Después del 11-S, el Congreso actuó hombro con hombro con el presidente y sigue aprobando leyes que serían adoradas por cualquier déspota. Escrita, guardada, y lista para su uso antes del 11-S, la Ley Patriota EE.UU. fue aprobada y firmada por el presidente 45 días después, el 26 de octubre de 2001. El progreso legislativo sacó provecho de un período de histeria para otorgar poderes incontrolados al ejecutivo pero creó, al hacerlo, tres graves amenazas para las libertades civiles:

– la erosión de la Quinta y Catorce Enmiendas de debido proceso al permitir detenciones indefinidas de inmigrantes indocumentados que ahora se pueden aplicar a cualquiera en cualquier sitio del mundo; más a continuación;

– la pérdida de la libertad de asociación de la Primera Enmienda que la Corte Suprema considera una parte esencial de la libertad de expresión; ahora cualquiera puede ser acusado y procesado por su supuesta asociación con un “grupo indeseable;” y

– la pérdida del derecho según la Cuarta Enmienda de ser libre de pesquisas y confiscaciones desatinadas, y como consecuencia, la pérdida de la privacidad; la Ley otorga al gobierno poderes incontrolados de vigilancia para acceder a registros personales; controlar transacciones financieras; antecedentes estudiantiles; la realización de allanamientos “sneak and peak” [investigaciones a hurtadillas sin notificación a la persona afectada, en la que se pueden colocar micrófonos espías, etc.] mediante mandatos “de aviso suspendido;” autorizar escuchas ambulantes; rastrear correos electrónicos, el uso de Internet y de teléfonos móviles; utilizar evidencia secreta en procesamientos; negar a inmigrantes el derecho a un abogado si no pueden tener uno propio; y termina con la inclusión de salvaguardas para permitir que operaciones criminales interiores y operaciones de inteligencia en el extranjero compartan informaciones, así que la CIA ahora puede espiar en el interior.

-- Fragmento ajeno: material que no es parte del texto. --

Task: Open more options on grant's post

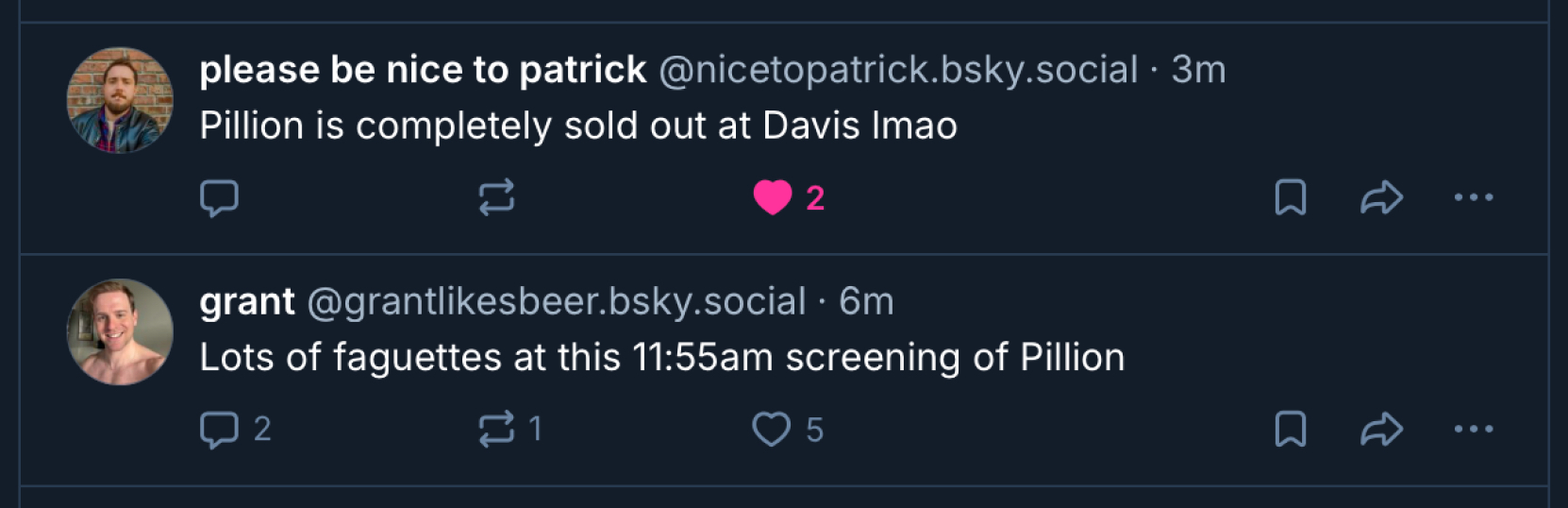Action: [x=1473, y=429]
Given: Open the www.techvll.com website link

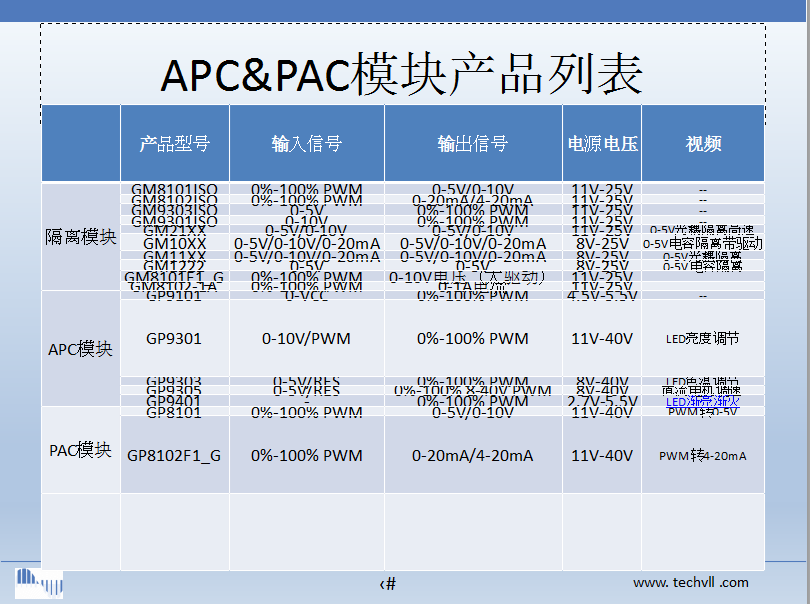Looking at the screenshot, I should tap(690, 582).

La Ley también crea el crimen federal del “terrorismo interior” que amplía la definición y se aplica a ciudadanos de EE.UU. así como a extranjeros. Declara que las violaciones penales de la ley son consideradas actos de terrorismo interior si apuntan a “influencias (la política gubernamental) mediante la intimidación o la coerción (o) intimidan o coercen a una población civil.” Mediante esta definición, manifestaciones contra la guerra o por la justicia global, el activismo ecologista, la desobediencia civil y el disenso de todo tipo pueden ser llamados “terrorismo interior.” La Ley Patriota sólo fue el comienzo. Vendría mucho más después con un Congreso bipartidario que hace permanentes regalos y es adorado por el presidente.

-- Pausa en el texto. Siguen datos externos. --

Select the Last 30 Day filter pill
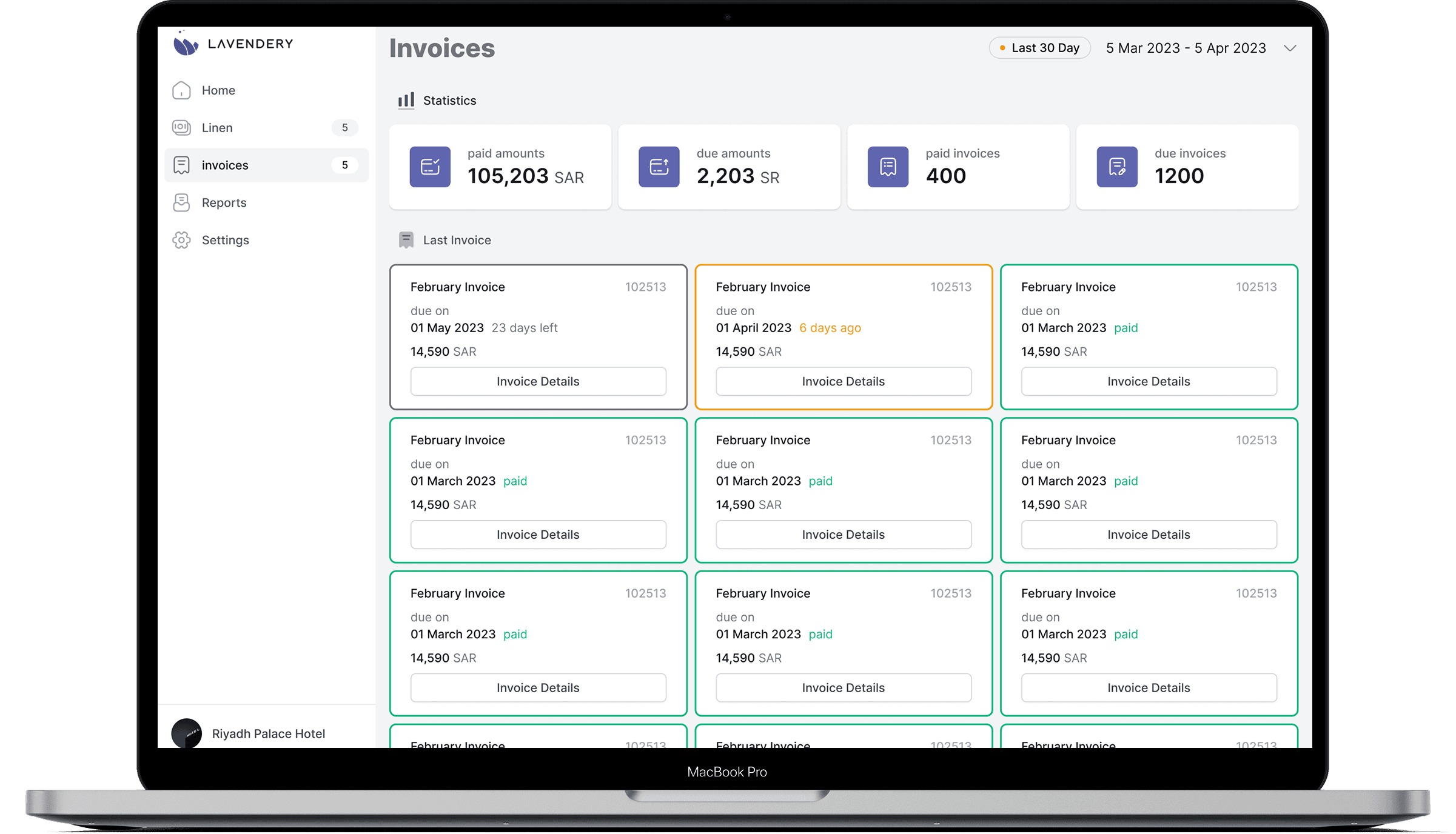pyautogui.click(x=1039, y=48)
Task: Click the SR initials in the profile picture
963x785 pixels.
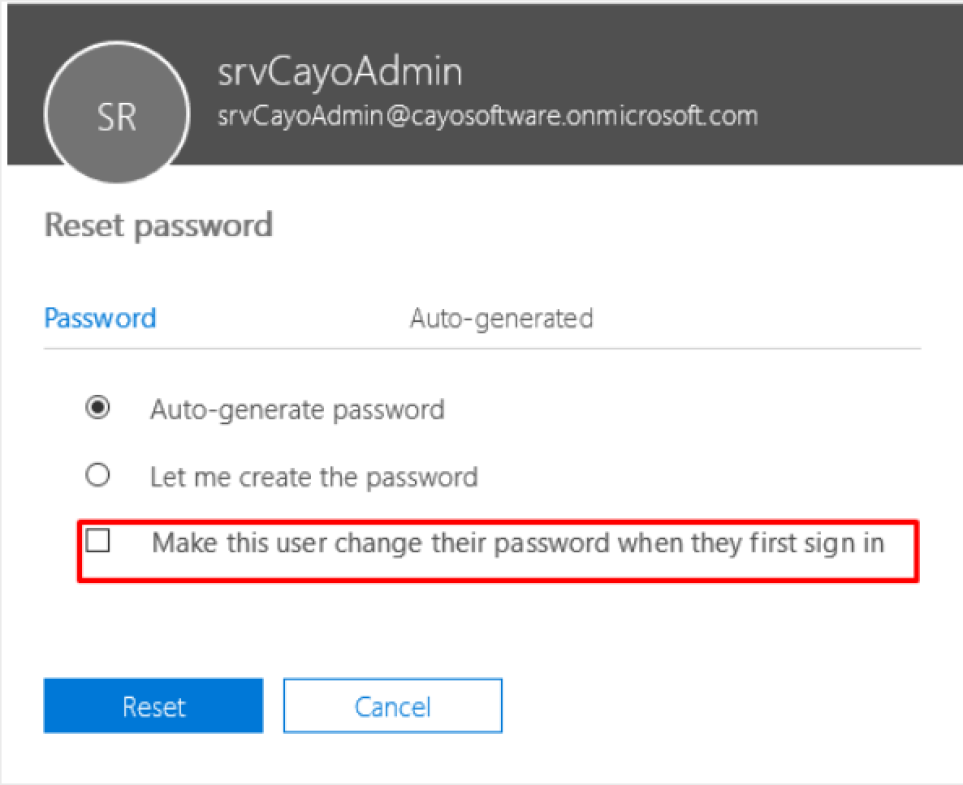Action: click(x=117, y=117)
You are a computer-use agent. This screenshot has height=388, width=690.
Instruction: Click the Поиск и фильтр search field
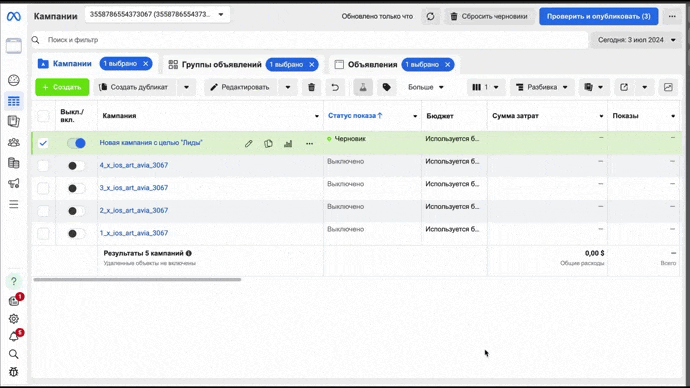[309, 40]
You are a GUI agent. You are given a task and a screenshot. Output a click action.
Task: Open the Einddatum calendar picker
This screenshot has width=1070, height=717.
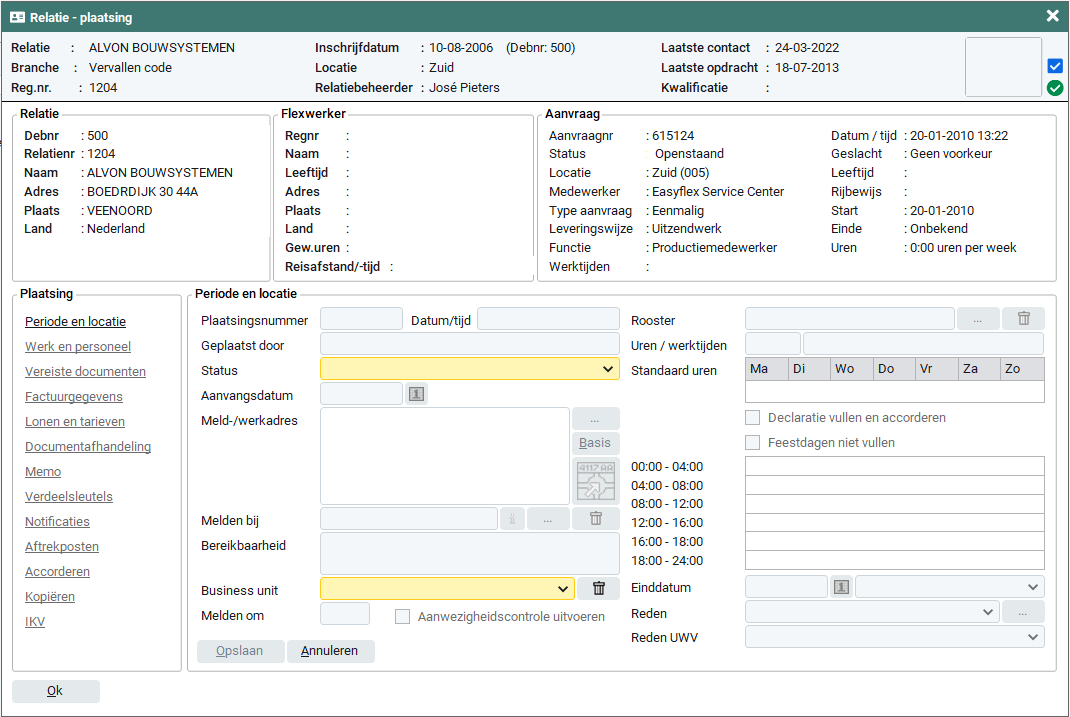tap(841, 587)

Después siguió la Ley de Seguridad Interior (HSA) del 25 de noviembre de 2002, una arrolladora ley antiterrorista, y que, como la Ley Patriota, fue planificada mucho antes del 11-S. Creó el Departamento de Seguridad Interior (DHS) combinando bajo esta nueva autoridad a agencias gubernamentales previamente separadas para prepararse para, prevenir y reaccionar ante emergencias interiores y dar al gobierno federales amplios poderes nuevos para proteger a la nación dentro y fuera de nuestras fronteras. En marzo de 2003, se estableció su mayor brazo de investigación y ejecución: el Servicio de Inmigración y Control de Aduanas de EE.UU. (U.S. Immigration and Customs Enforcement o ICE). Fue encargado de la protección de la seguridad pública mediante la identificación y la persecución de amenazas “criminales” y “terroristas” que en su mayoría son víctimas del NAFTA y del comercio globalizado que se encuentran en el país por necesidad, no por gusto, y que no son terroristas.

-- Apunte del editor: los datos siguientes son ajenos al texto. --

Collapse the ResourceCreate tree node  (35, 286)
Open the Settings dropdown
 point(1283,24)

El DHS forma parte del plan del gobierno de centralizar en el poder ejecutivo un poder militar y de mantenimiento del orden sin precedentes que apunta a una mayor dominación global – para gobernar el mundo sin cuestionamiento, incluyendo la represión en el interior mediante la supresión de las libertades civiles en nombre de la “seguridad nacional.” El DHS y la Ley Patriota EE.UU. son dos medidas temibles para lograrlo.

El DHS es insidioso. Abusa de la autoridad local “autorizando la supervisión, el financiamiento y la coordinación de ‘primeros encargados locales de una reacción.’” Esto se refiere a personal de policía y “emergencia” incluyendo el mantenimiento del orden local. La Ley de Seguridad Interior (HSA) no autoriza el control local. En su lugar, provee coordinación y orientación como una primera medida, con más por venir. Por eso fue establecido en octubre de 2002 el Comando Norte de EE.UU. (USNORTHCOM), como una iniciativa sin precedentes para militarizar el continente más Alaska, Canadá, México, el Golfo de México y los estrechos de Florida y, por primera vez en la historia, permite que se desplieguen tropas en las calles de EE.UU. para combatir la droga, una “insurrección” vagamente definida, y crímenes con armas nucleares, químicas o biológicas. En otras palabras, ahora el presidente puede desplegar fuerzas militares en las calles de EE.UU. en función del interés de la “seguridad nacional.” Este poder no tiene precedentes y es peligroso.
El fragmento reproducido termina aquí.